The evaluation of the presently measured values and their errors yield \({|\sin {\phi }|} \le 0.035\) (0.043) allowing a 1(2) sigma variation on the first row elements [20]. The cross section calculation results for FCC are essentially insensitive to \(\sin (\phi )\), since the studied pair production proceeds mostly via gluon exchange. However at HL-LHC, especially for large values of D quark mass, the production is mostly via the \(q\bar{q}\) channel which has a slight \(\sin (\phi )\) dependence for the cross section due to the t channel sub-process propagating via W boson as shown in Fig. 1, sub-figure (d). Since this sub-process contributes with an opposite sign, reducing the mixing angle effectively increases the \(D\bar{D}\) production cross section.

The branching fractions for the three possible D decay modes, \({D\rightarrow Wu}\), \({D\rightarrow Zd}\) and \({D\rightarrow hd}\) are about \(50\%\), \(25\%\) and \(25\%\) respectively for masses above \(\sim 800~\hbox {GeV}\) [21]. In this study, we consider the pair production of D quarks and their subsequent decay in the \(D\rightarrow Zd\) channel to explore the discovery prospects of two possible future collider scenarios.

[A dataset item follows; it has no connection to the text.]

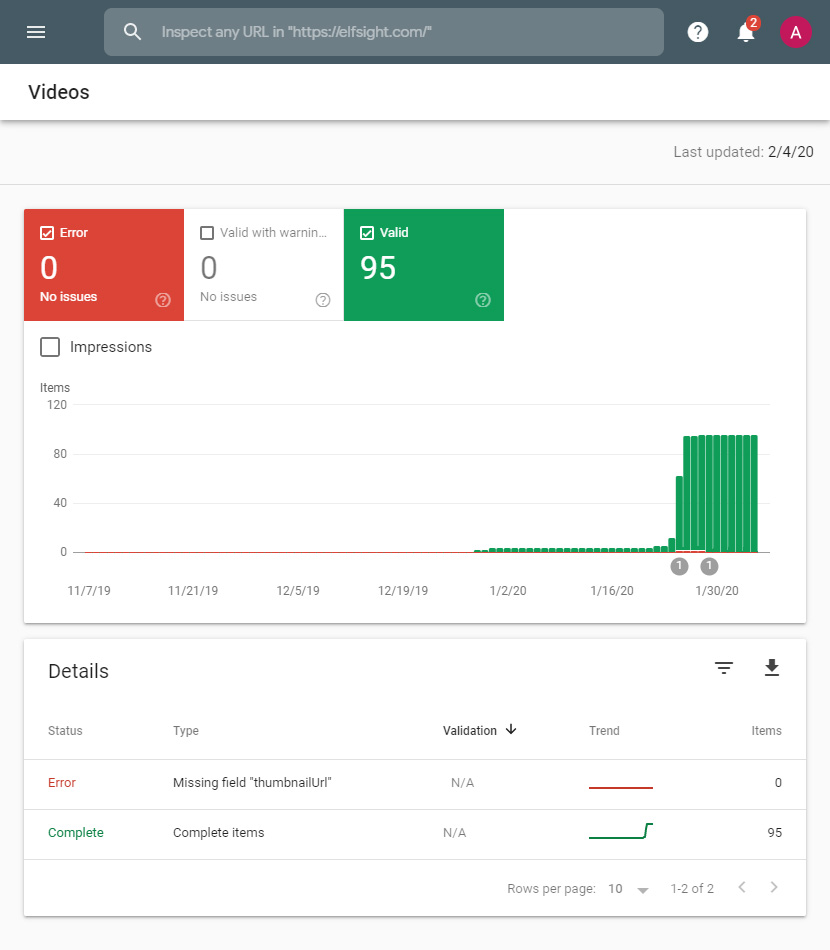This screenshot has width=830, height=950.
Task: Toggle the Impressions checkbox
Action: (50, 346)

3 Considered collider scenarios

3.1 High-luminosity LHC

The LHC reached its design value of peak luminosity \(10^{34}~cm^{-2} s^{-1}\) in June, 2016. The High-Luminosity Large Hadron Collider (HL-LHC) project aims to improve the performance of the LHC in order to increase the potential for discoveries after 2027 [22,23,24]. To implement this, HL-LHC will have several cutting-edge technologies, such as, 11–12 T superconducting magnets; very compact superconducting cavities with ultra precise phase control for beam rotation; new technology for beam collimation; and long high-power superconducting links with zero energy dissipation. HL-LHC is expected to reach the peak luminosity of \(5 \times 10^{34}\ \mathrm{cm}^{-2} \, \mathrm{s}^{-1}\), allowing an integrated luminosity of \(250\, \mathrm{fb}^{-1}\) per year. Therefore, it gives an integrated luminosity of \(3000\, \mathrm{fb}^{-1}\) in the operation period of about a dozen years after the upgrade. This integrated luminosity corresponds to ten times the amount LHC is expected to collect after 12 years of operation.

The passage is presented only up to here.